Ad undici anni, dopo la morte del padreandò in collegio con gli altri “orfani sanitari italiani”, a Perugia, dove non fu un allievo modello. Anzi, venne radiato per indisciplina. Tentò allora di entrare nell’Accademia della Marina, a Venezia, ma fu dichiarato inabile al servizio della Regia Marina per insufficienza toracica e scarsità visiva. Decise, infine, di studiare tecnica agraria e ottenne a diciassette anni il diploma di agente rurale a S. Ilario di Nervi, in provincia di Genova.

Spirito ribelle e cittadino del mondo, Rodolfo non aveva alcuna intenzione di tornare in Puglia per dedicarsi all’agricoltura (ritornerà a Castellaneta ormai attore famoso, una sola volta, nel 1923). Nel 1913 puntò così verso Parigi, dove apprese l’arte del tango: «L’Italia è troppo piccola per me» disse ad Alberto, suo fratello, e s’imbarcò nel dicembre 1913 sul piroscafo tedesco Cleveland, restinazione Usa.

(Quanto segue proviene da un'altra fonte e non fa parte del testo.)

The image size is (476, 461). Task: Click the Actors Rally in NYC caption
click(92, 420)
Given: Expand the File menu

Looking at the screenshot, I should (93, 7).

Il resto è cinema nel mito..

La Fondazione Rodolo Valentino, a causa dell’emergenza covid-19, ha rinviato al prossimo anno tutti gli eventi in programma per ricordare il 125 anniversario della sua nascita, fra i quali la primaedizione del Valentino Festival Settimana Internazionale dell’Arte Cinematografica, un progetto dedicato al  sogno, alla magia, all’incanto della settima arte, visto attraverso i protagonisti del cinema: gli attori, la città natale del primo mito del cinema mondiale diventa il pantheon del divismo, il tempio dove racchiudere l’esperienza artistica e professionale del cinema, attraverso i personaggi che, dietro e davanti lo schermo, hanno contribuito a renderlo grande. Valentino Festival sarà anche l’omaggio al grande cinema italiano: Sordi, Gassman, Totò, Fellini… con mostre, pellicole e approfondimenti.